_EXERCISE BRIEF:_ Everything in the listing must be repeated word for word.

(Beginning of RECORDS FOR PROCESSING)

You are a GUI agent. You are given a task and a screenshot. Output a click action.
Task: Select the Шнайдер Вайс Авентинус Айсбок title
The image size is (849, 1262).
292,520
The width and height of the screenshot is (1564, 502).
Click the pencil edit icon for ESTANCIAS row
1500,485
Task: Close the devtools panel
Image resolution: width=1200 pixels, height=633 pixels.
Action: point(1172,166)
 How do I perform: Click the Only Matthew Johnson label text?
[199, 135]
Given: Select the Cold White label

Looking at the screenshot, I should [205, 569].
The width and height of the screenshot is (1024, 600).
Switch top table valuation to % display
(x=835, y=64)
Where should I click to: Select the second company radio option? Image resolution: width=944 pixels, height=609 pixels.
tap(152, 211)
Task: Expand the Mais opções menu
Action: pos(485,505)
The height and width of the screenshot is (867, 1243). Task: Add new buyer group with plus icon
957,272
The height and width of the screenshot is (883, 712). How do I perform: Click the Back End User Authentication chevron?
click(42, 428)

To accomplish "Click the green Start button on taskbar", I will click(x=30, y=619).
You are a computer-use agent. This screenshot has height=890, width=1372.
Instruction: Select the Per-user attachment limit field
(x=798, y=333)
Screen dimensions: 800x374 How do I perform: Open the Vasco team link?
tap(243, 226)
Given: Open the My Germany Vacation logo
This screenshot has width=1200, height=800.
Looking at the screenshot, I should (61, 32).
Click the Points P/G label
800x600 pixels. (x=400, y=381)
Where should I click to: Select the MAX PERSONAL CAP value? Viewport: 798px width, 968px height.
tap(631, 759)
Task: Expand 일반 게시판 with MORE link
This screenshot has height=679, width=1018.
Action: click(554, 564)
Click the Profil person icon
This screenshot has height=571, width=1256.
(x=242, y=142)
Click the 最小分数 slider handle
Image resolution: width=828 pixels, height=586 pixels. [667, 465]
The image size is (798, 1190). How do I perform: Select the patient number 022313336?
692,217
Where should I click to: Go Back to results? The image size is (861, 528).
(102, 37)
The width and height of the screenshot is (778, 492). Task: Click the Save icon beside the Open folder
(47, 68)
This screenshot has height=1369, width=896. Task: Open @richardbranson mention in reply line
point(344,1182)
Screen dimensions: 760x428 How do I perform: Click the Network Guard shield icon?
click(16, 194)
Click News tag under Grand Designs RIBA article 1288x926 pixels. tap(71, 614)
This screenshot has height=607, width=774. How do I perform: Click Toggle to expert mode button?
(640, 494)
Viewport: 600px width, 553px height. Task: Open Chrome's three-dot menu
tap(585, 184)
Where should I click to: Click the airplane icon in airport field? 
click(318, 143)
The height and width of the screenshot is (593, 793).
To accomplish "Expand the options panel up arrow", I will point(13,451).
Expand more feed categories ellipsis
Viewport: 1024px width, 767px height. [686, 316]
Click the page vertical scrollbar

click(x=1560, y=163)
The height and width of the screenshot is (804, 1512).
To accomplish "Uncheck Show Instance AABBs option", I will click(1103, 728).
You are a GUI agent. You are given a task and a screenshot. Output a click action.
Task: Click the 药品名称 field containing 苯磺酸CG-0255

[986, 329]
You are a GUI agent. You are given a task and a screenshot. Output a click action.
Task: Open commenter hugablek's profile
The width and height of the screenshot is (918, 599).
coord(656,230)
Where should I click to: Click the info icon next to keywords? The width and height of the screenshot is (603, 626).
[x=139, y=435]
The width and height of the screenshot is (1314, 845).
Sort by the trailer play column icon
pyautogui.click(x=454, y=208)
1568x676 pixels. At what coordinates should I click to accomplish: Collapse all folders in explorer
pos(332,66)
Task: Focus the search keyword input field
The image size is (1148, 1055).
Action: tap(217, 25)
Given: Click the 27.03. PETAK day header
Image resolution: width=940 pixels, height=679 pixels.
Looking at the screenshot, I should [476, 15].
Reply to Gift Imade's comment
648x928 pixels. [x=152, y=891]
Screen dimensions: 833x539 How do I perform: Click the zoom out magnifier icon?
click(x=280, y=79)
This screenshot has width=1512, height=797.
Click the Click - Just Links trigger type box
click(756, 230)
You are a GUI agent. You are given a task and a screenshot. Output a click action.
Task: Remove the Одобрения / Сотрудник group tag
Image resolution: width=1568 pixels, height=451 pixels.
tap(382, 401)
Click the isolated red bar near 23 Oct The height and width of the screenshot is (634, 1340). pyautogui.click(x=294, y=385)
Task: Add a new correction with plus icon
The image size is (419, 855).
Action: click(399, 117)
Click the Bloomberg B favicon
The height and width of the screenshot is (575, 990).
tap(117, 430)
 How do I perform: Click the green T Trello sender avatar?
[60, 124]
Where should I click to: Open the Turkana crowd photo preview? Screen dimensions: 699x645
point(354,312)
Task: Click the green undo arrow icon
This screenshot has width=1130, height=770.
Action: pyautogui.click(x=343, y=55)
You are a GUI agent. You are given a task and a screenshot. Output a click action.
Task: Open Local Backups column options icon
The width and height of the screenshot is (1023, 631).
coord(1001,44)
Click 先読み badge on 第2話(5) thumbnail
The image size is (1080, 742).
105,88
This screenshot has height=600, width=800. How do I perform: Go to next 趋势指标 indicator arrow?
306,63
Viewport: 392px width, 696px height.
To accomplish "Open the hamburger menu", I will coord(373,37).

(End of RECORDS FOR PROCESSING)

_EXERCISE RESULT:_
You are a GUI agent. You are given a task and a screenshot. Output a click action.
Task: Select the Шнайдер Вайс Авентинус Айсбок title
The image size is (849, 1262).
292,520
The width and height of the screenshot is (1564, 502).
Click the pencil edit icon for ESTANCIAS row
1500,485
Task: Close the devtools panel
Image resolution: width=1200 pixels, height=633 pixels.
Action: point(1172,166)
 How do I perform: Click the Only Matthew Johnson label text?
[199, 135]
Given: Select the Cold White label

Looking at the screenshot, I should [205, 569].
The width and height of the screenshot is (1024, 600).
Switch top table valuation to % display
(x=835, y=64)
Where should I click to: Select the second company radio option? Image resolution: width=944 pixels, height=609 pixels.
tap(152, 211)
Task: Expand the Mais opções menu
Action: pos(485,505)
The height and width of the screenshot is (867, 1243). Task: Add new buyer group with plus icon
957,272
The height and width of the screenshot is (883, 712). How do I perform: Click the Back End User Authentication chevron?
click(42, 428)

To accomplish "Click the green Start button on taskbar", I will click(x=30, y=619).
You are a computer-use agent. This screenshot has height=890, width=1372.
Instruction: Select the Per-user attachment limit field
(x=798, y=333)
Screen dimensions: 800x374 How do I perform: Open the Vasco team link?
tap(243, 226)
Given: Open the My Germany Vacation logo
This screenshot has width=1200, height=800.
Looking at the screenshot, I should (61, 32).
Click the Points P/G label
800x600 pixels. (x=400, y=381)
Where should I click to: Select the MAX PERSONAL CAP value? Viewport: 798px width, 968px height.
tap(631, 759)
Task: Expand 일반 게시판 with MORE link
This screenshot has height=679, width=1018.
Action: click(554, 564)
Click the Profil person icon
This screenshot has height=571, width=1256.
(x=242, y=142)
Click the 最小分数 slider handle
Image resolution: width=828 pixels, height=586 pixels. [667, 465]
The image size is (798, 1190). How do I perform: Select the patient number 022313336?
692,217
Where should I click to: Go Back to results? The image size is (861, 528).
(102, 37)
The width and height of the screenshot is (778, 492). Task: Click the Save icon beside the Open folder
(47, 68)
This screenshot has height=1369, width=896. Task: Open @richardbranson mention in reply line
point(344,1182)
Screen dimensions: 760x428 How do I perform: Click the Network Guard shield icon?
click(16, 194)
Click News tag under Grand Designs RIBA article 1288x926 pixels. tap(71, 614)
This screenshot has height=607, width=774. How do I perform: Click Toggle to expert mode button?
(640, 494)
Viewport: 600px width, 553px height. Task: Open Chrome's three-dot menu
tap(585, 184)
Where should I click to: Click the airplane icon in airport field? 
click(318, 143)
The height and width of the screenshot is (593, 793).
To accomplish "Expand the options panel up arrow", I will point(13,451).
Expand more feed categories ellipsis
Viewport: 1024px width, 767px height. [686, 316]
Click the page vertical scrollbar

click(x=1560, y=163)
The height and width of the screenshot is (804, 1512).
To accomplish "Uncheck Show Instance AABBs option", I will click(1103, 728).
You are a GUI agent. You are given a task and a screenshot. Output a click action.
Task: Click the 药品名称 field containing 苯磺酸CG-0255

[986, 329]
You are a GUI agent. You are given a task and a screenshot. Output a click action.
Task: Open commenter hugablek's profile
The width and height of the screenshot is (918, 599).
coord(656,230)
Where should I click to: Click the info icon next to keywords? The width and height of the screenshot is (603, 626).
[x=139, y=435]
The width and height of the screenshot is (1314, 845).
Sort by the trailer play column icon
pyautogui.click(x=454, y=208)
1568x676 pixels. At what coordinates should I click to accomplish: Collapse all folders in explorer
pos(332,66)
Task: Focus the search keyword input field
The image size is (1148, 1055).
Action: tap(217, 25)
Given: Click the 27.03. PETAK day header
Image resolution: width=940 pixels, height=679 pixels.
Looking at the screenshot, I should [476, 15].
Reply to Gift Imade's comment
648x928 pixels. [x=152, y=891]
Screen dimensions: 833x539 How do I perform: Click the zoom out magnifier icon?
click(x=280, y=79)
This screenshot has width=1512, height=797.
Click the Click - Just Links trigger type box
click(756, 230)
You are a GUI agent. You are given a task and a screenshot. Output a click action.
Task: Remove the Одобрения / Сотрудник group tag
Image resolution: width=1568 pixels, height=451 pixels.
tap(382, 401)
Click the isolated red bar near 23 Oct The height and width of the screenshot is (634, 1340). pyautogui.click(x=294, y=385)
Task: Add a new correction with plus icon
The image size is (419, 855).
Action: click(399, 117)
Click the Bloomberg B favicon
The height and width of the screenshot is (575, 990).
tap(117, 430)
 How do I perform: Click the green T Trello sender avatar?
[60, 124]
Where should I click to: Open the Turkana crowd photo preview? Screen dimensions: 699x645
point(354,312)
Task: Click the green undo arrow icon
This screenshot has width=1130, height=770.
Action: pyautogui.click(x=343, y=55)
You are a GUI agent. You are given a task and a screenshot. Output a click action.
Task: Open Local Backups column options icon
The width and height of the screenshot is (1023, 631).
coord(1001,44)
Click 先読み badge on 第2話(5) thumbnail
The image size is (1080, 742).
105,88
This screenshot has height=600, width=800. How do I perform: Go to next 趋势指标 indicator arrow?
306,63
Viewport: 392px width, 696px height.
To accomplish "Open the hamburger menu", I will coord(373,37).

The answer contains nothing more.